━━━━━ DATA PROVIDED ━━━━━
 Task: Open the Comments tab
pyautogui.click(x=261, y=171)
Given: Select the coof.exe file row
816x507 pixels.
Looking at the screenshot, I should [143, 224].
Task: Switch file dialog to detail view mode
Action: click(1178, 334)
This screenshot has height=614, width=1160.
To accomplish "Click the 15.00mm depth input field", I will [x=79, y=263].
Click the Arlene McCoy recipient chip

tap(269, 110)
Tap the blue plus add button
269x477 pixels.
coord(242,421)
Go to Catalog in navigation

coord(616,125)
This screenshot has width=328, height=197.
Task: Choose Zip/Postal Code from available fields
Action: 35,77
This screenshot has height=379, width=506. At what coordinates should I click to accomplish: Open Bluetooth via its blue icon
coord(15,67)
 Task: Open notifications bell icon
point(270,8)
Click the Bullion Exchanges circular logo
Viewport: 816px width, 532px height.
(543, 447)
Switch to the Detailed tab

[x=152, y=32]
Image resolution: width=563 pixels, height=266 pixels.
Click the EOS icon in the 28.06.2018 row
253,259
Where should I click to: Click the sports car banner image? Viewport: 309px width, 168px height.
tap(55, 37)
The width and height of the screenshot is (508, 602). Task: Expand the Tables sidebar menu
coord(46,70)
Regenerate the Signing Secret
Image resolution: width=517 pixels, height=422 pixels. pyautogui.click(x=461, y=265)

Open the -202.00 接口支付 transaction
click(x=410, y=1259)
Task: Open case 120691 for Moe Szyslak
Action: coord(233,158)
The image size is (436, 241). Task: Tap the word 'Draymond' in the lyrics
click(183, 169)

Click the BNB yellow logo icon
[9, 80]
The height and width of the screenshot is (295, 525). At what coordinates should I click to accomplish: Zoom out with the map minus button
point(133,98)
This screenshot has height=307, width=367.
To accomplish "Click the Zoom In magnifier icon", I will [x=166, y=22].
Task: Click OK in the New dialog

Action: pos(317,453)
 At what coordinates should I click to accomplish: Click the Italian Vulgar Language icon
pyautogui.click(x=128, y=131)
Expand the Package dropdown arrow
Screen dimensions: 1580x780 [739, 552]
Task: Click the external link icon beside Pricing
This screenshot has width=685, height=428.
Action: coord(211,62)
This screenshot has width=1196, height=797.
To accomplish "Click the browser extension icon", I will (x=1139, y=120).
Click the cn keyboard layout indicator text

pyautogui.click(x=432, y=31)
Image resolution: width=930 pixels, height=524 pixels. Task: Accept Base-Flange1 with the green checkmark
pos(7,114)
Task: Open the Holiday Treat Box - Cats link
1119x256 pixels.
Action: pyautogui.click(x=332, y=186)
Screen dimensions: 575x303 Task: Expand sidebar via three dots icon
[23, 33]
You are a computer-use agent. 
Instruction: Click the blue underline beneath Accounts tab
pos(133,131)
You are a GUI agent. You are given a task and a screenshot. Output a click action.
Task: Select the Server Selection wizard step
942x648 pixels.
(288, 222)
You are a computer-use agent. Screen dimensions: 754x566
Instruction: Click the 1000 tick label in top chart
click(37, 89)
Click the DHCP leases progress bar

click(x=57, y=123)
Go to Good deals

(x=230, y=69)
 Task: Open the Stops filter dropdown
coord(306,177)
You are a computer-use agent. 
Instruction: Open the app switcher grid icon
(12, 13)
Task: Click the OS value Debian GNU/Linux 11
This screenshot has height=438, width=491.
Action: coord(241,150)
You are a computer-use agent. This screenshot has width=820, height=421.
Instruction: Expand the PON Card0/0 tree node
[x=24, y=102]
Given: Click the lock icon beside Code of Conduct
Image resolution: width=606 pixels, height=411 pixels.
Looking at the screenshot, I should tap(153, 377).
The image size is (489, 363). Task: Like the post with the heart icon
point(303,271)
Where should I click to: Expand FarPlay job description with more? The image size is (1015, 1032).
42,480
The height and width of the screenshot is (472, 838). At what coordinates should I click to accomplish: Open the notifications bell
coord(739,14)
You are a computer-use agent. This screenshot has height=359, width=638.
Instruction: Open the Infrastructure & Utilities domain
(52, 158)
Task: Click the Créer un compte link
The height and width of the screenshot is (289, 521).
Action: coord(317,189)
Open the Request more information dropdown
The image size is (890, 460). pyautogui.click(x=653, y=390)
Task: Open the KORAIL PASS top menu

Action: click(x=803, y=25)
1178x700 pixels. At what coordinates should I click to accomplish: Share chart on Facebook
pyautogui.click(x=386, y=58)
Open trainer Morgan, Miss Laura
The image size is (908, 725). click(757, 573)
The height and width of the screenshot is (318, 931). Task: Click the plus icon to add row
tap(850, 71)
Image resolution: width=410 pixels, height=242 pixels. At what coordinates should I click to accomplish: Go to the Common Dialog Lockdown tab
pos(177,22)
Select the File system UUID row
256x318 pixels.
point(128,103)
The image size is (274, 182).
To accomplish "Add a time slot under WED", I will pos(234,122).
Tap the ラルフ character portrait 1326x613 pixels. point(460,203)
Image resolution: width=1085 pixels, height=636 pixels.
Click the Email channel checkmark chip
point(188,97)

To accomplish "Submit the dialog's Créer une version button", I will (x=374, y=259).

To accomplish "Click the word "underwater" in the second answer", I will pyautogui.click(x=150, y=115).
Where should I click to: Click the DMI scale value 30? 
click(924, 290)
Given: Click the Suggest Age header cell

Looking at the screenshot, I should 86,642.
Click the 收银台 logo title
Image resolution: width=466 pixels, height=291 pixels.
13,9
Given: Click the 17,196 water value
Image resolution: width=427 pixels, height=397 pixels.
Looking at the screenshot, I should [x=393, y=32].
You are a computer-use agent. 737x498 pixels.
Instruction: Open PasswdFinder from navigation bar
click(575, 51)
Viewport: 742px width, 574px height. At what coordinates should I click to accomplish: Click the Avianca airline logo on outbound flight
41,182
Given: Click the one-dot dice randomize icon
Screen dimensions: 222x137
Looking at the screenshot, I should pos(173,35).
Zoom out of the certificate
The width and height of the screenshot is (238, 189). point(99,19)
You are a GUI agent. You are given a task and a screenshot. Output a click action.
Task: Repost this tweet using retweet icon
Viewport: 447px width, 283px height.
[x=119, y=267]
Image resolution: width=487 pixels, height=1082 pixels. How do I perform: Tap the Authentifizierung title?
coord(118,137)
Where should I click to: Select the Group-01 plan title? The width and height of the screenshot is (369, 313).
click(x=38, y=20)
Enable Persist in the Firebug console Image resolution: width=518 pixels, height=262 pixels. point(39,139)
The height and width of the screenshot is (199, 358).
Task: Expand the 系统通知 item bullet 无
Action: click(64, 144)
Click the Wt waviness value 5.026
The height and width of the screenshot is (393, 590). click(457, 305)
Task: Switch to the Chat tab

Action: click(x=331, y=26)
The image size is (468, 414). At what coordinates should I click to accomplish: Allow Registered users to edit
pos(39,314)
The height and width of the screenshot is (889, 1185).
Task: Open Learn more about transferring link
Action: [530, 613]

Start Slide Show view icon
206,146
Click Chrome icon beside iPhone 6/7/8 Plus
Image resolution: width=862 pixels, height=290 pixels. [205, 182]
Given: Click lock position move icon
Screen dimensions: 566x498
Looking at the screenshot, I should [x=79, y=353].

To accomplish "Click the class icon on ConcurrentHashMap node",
━━━━━
◆ ASSIGNED TASK
Where a line contains "Given: Click the 17,196 water value", begin there and output each line through the end of the data above, exactly; give no other lines.

◆ REPLY TO THE EXERCISE
Given: Click the 17,196 water value
Image resolution: width=427 pixels, height=397 pixels.
Looking at the screenshot, I should [x=393, y=32].
You are a computer-use agent. 737x498 pixels.
Instruction: Open PasswdFinder from navigation bar
click(575, 51)
Viewport: 742px width, 574px height. At what coordinates should I click to accomplish: Click the Avianca airline logo on outbound flight
41,182
Given: Click the one-dot dice randomize icon
Screen dimensions: 222x137
Looking at the screenshot, I should pos(173,35).
Zoom out of the certificate
The width and height of the screenshot is (238, 189). point(99,19)
You are a GUI agent. You are given a task and a screenshot. Output a click action.
Task: Repost this tweet using retweet icon
Viewport: 447px width, 283px height.
[x=119, y=267]
Image resolution: width=487 pixels, height=1082 pixels. How do I perform: Tap the Authentifizierung title?
coord(118,137)
Where should I click to: Select the Group-01 plan title? The width and height of the screenshot is (369, 313).
click(x=38, y=20)
Enable Persist in the Firebug console Image resolution: width=518 pixels, height=262 pixels. point(39,139)
The height and width of the screenshot is (199, 358).
Task: Expand the 系统通知 item bullet 无
Action: click(64, 144)
Click the Wt waviness value 5.026
The height and width of the screenshot is (393, 590). click(457, 305)
Task: Switch to the Chat tab

Action: click(x=331, y=26)
The image size is (468, 414). At what coordinates should I click to accomplish: Allow Registered users to edit
pos(39,314)
The height and width of the screenshot is (889, 1185).
Task: Open Learn more about transferring link
Action: [530, 613]

Start Slide Show view icon
206,146
Click Chrome icon beside iPhone 6/7/8 Plus
Image resolution: width=862 pixels, height=290 pixels. [205, 182]
Given: Click lock position move icon
Screen dimensions: 566x498
Looking at the screenshot, I should [x=79, y=353].

To accomplish "Click the class icon on ConcurrentHashMap node",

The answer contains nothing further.